RECORDS PROVIDED Block Start

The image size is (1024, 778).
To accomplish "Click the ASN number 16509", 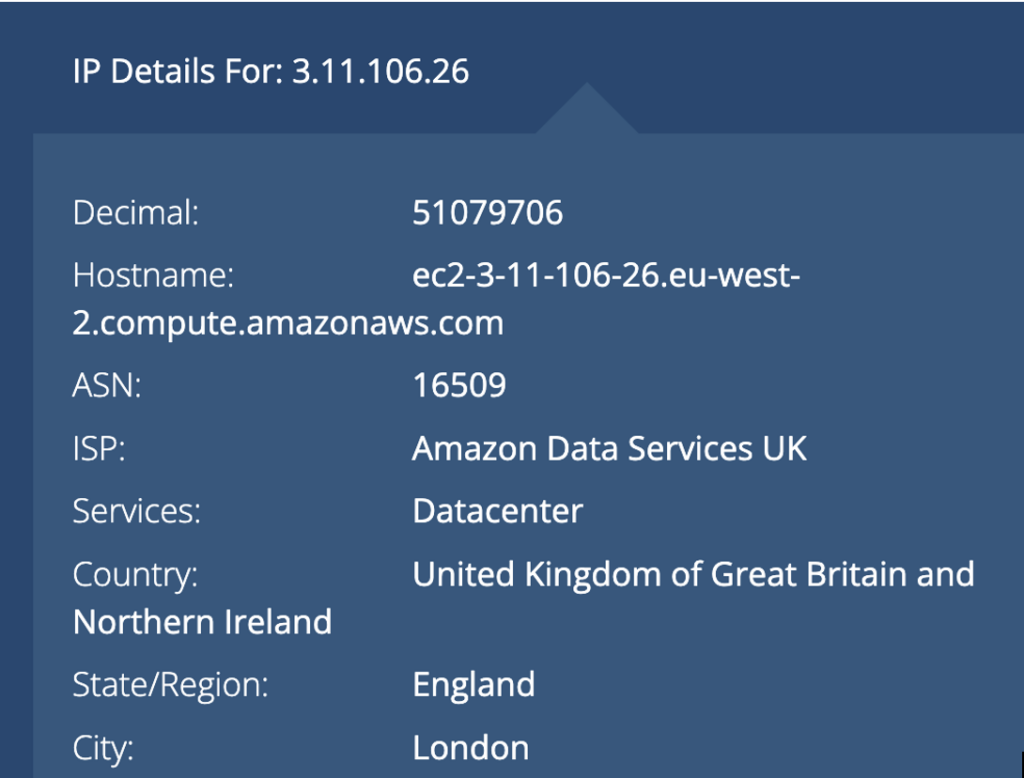I will [459, 386].
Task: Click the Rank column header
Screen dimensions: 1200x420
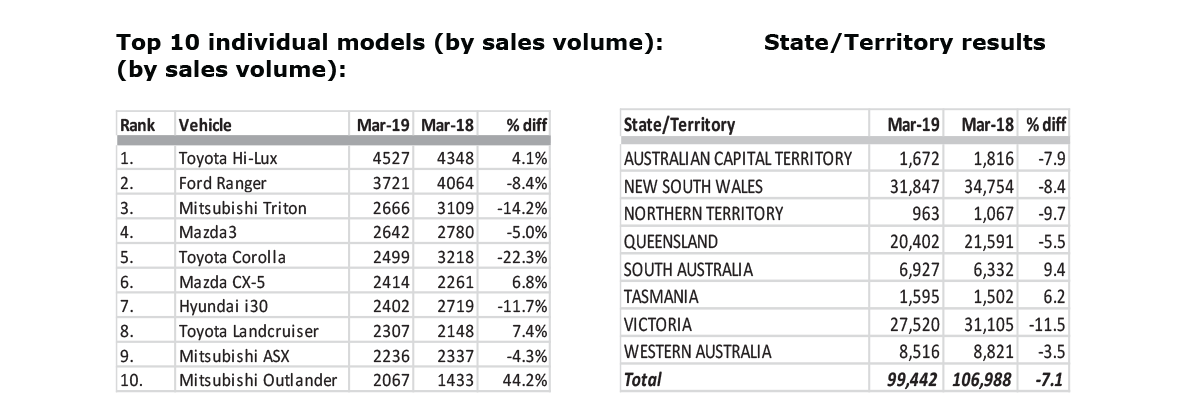Action: [x=135, y=125]
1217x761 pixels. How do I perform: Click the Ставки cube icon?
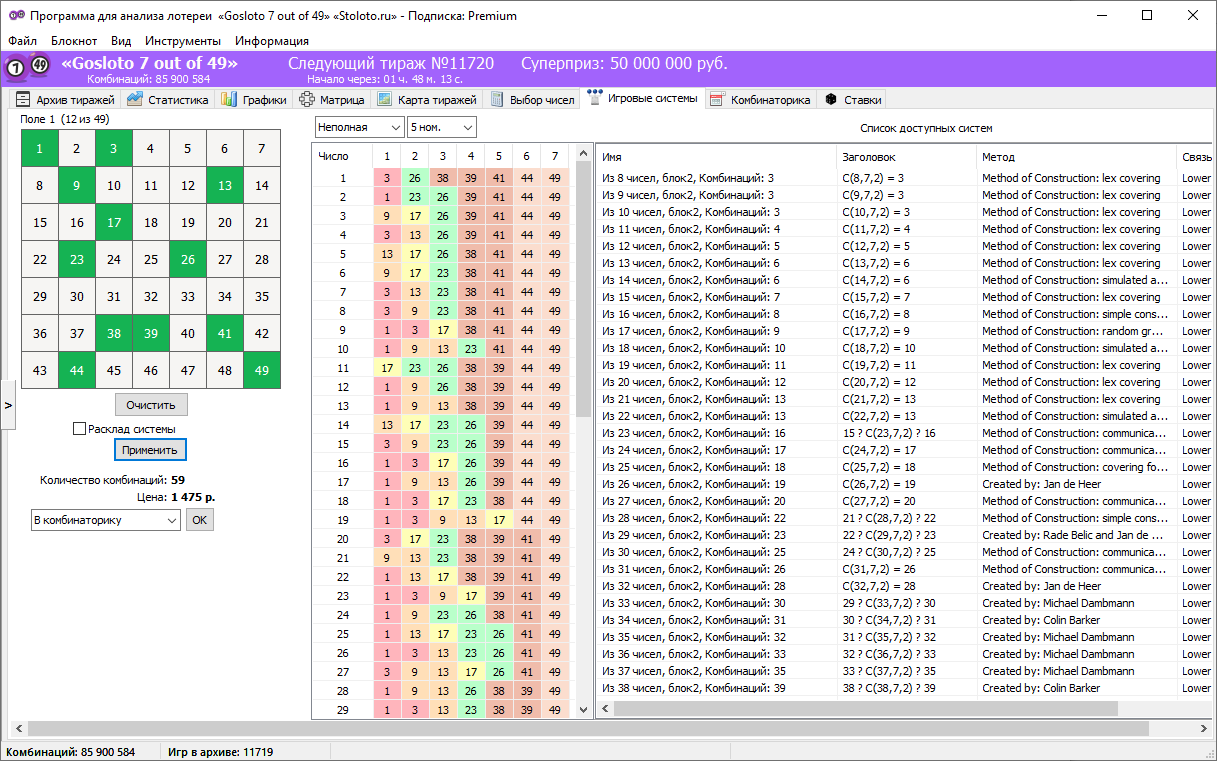point(830,100)
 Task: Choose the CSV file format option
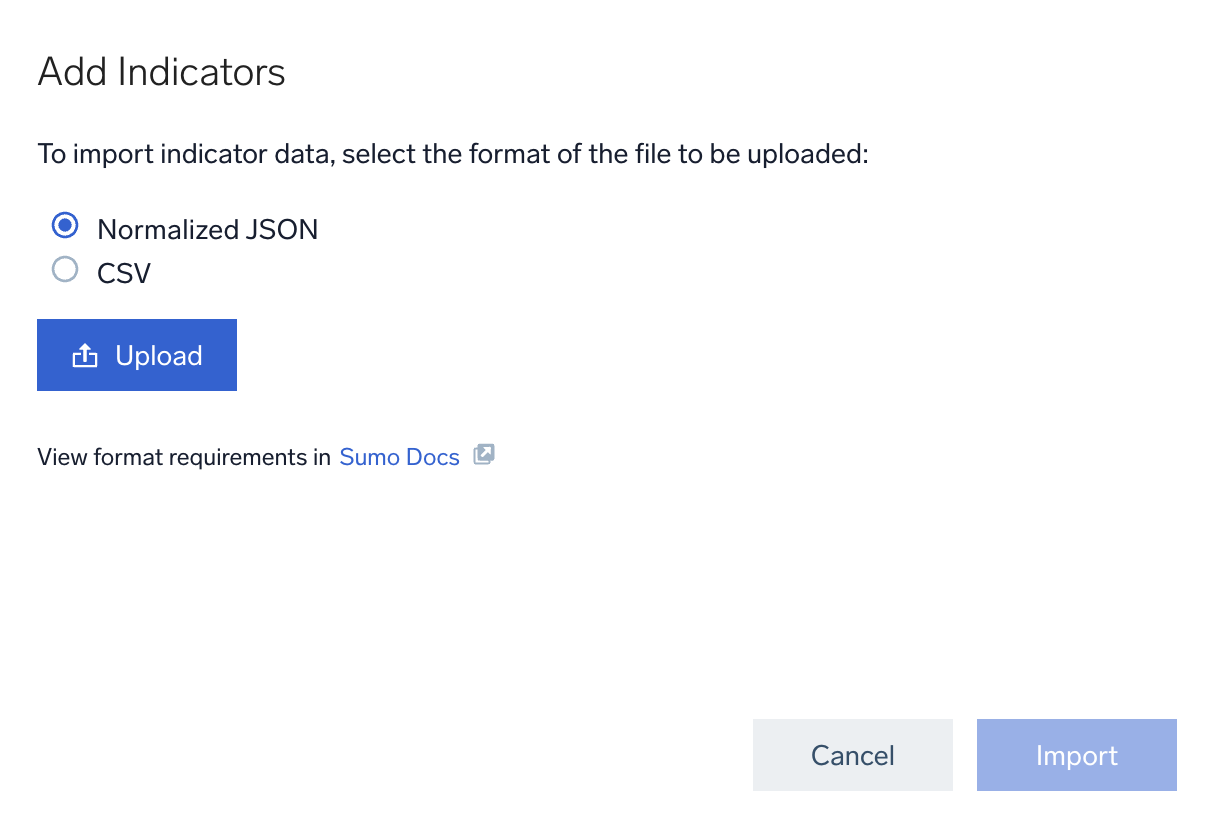[64, 269]
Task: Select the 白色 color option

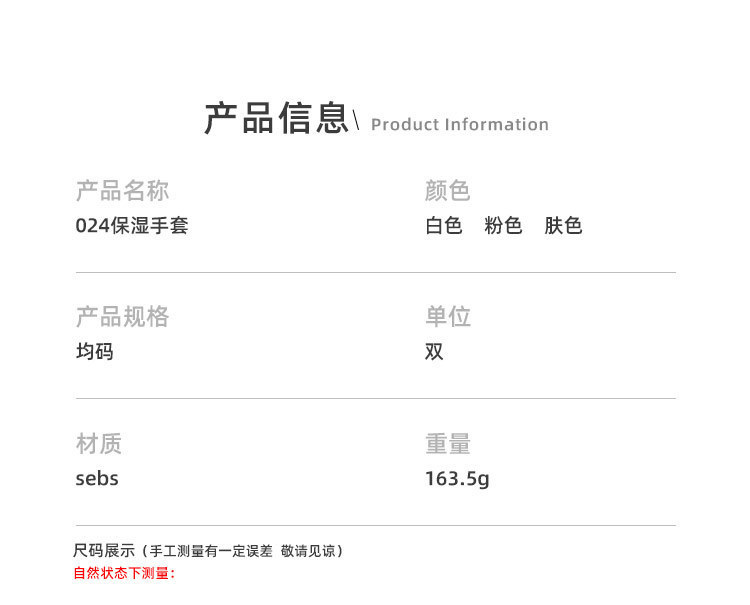Action: (x=444, y=226)
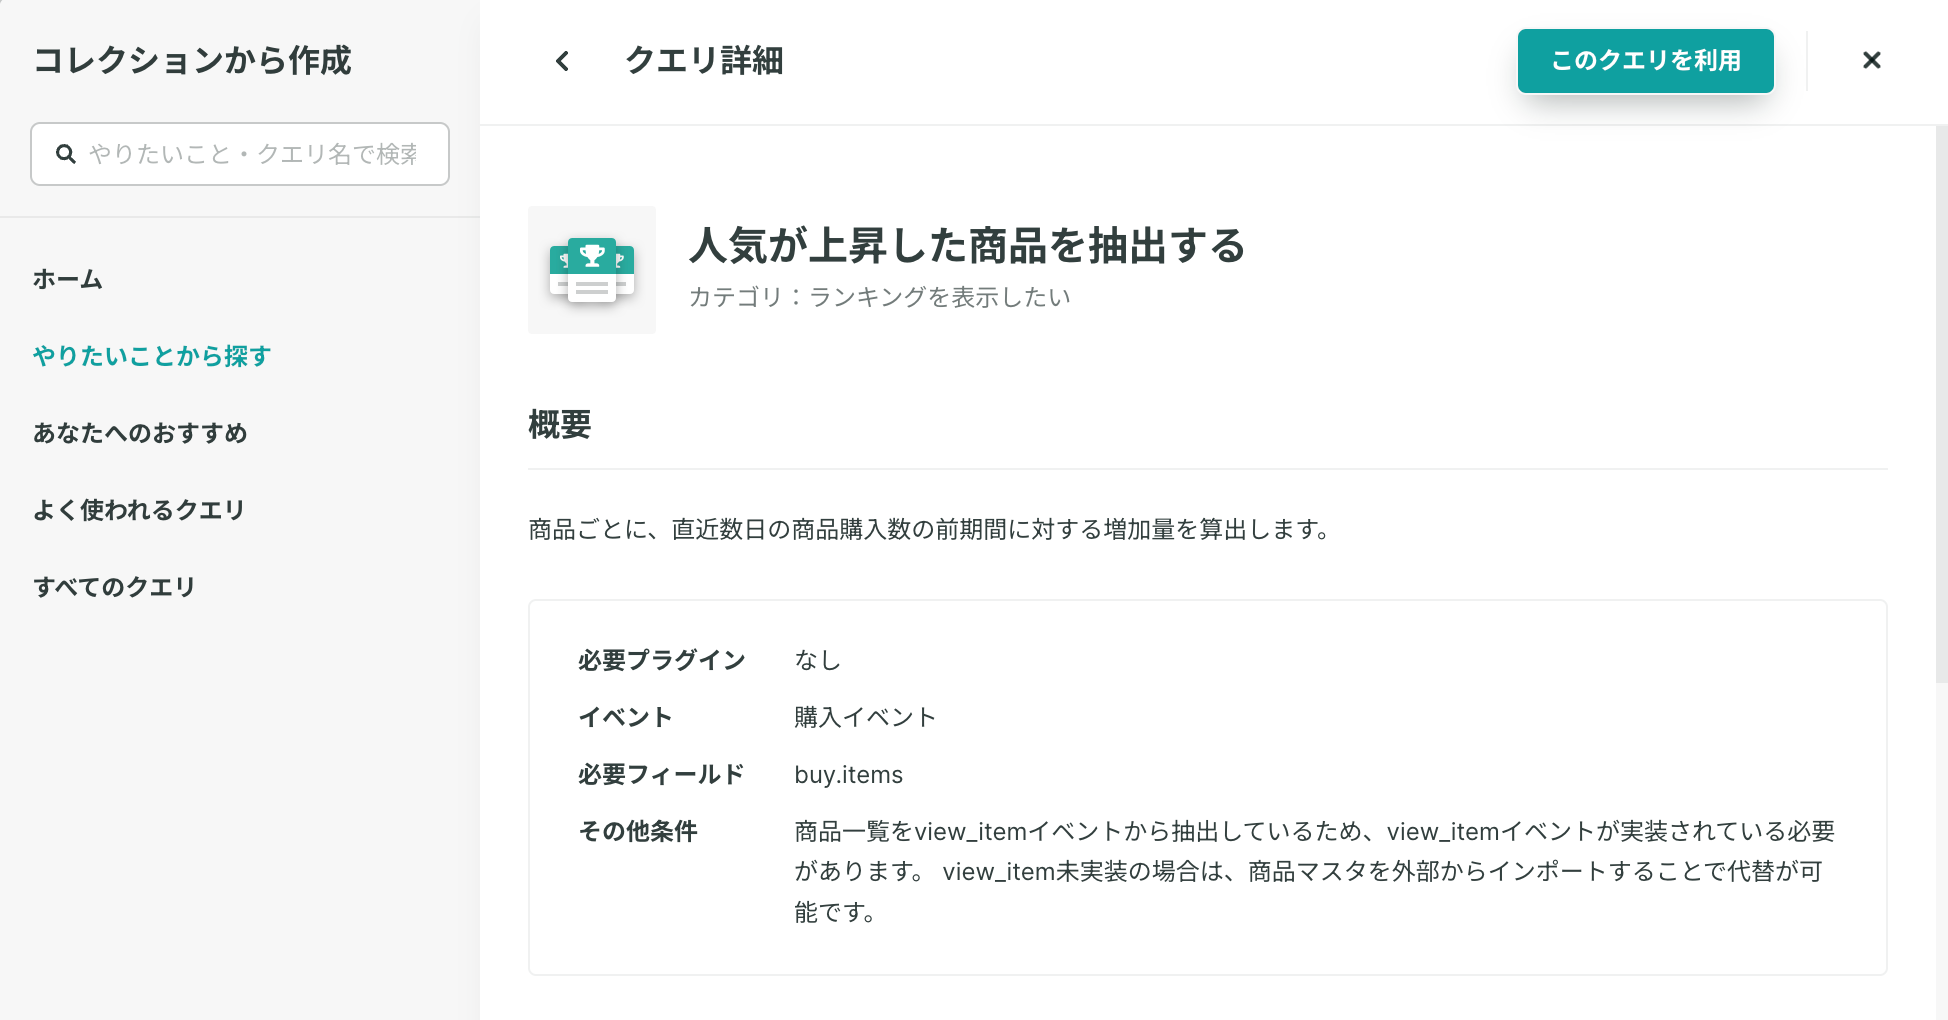
Task: Open あなたへのおすすめ section
Action: pyautogui.click(x=140, y=433)
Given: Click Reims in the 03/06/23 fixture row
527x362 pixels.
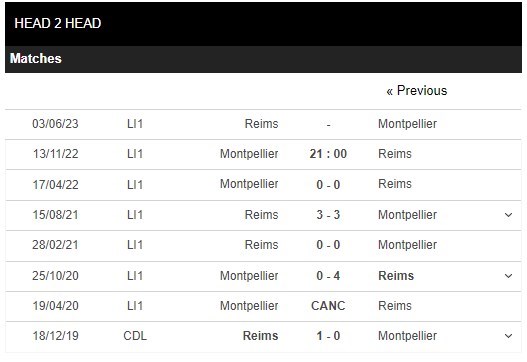Looking at the screenshot, I should pos(261,124).
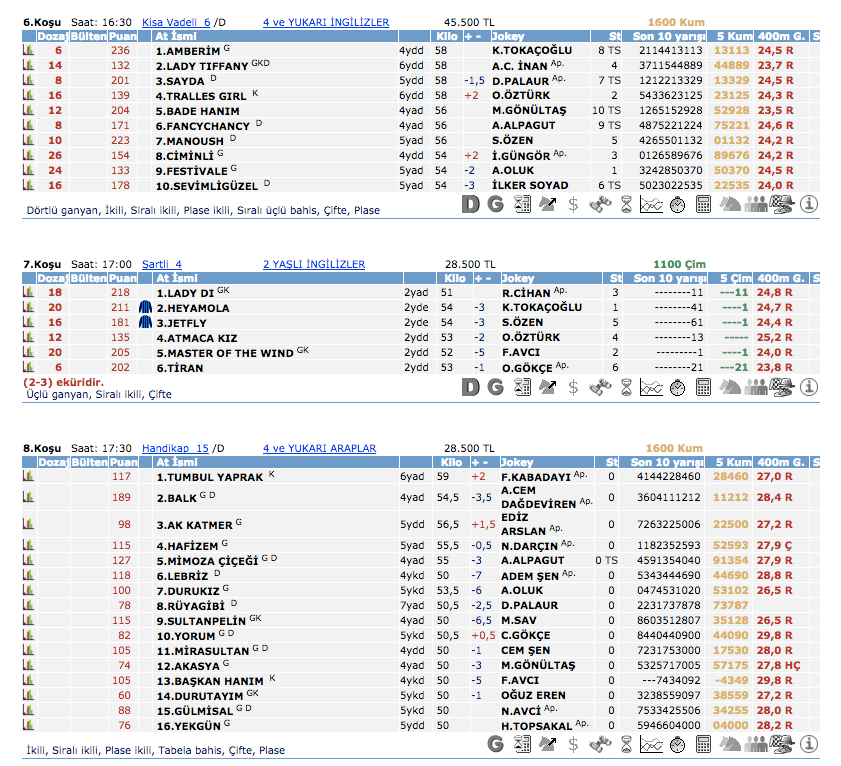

RECORDS PROVIDED Block End

▶ [EXERCISE OBJECTIVE]: What is needed here is an exact copy of the lines from the line containing "Task: Click the Rank column header" through the end of the records, with every picture left out.

▶ [ANSWER BELOW]:
Task: Click the Rank column header
Screen dimensions: 1200x420
Action: [x=135, y=125]
1217x761 pixels. How do I perform: Click the Ставки cube icon?
point(830,100)
 Task: Choose the CSV file format option
[64, 269]
Task: Select the 白色 color option

Action: (x=444, y=226)
Task: Open あなたへのおすすめ section
Action: pyautogui.click(x=140, y=433)
Given: Click Reims in the 03/06/23 fixture row
527x362 pixels.
Looking at the screenshot, I should pos(261,124).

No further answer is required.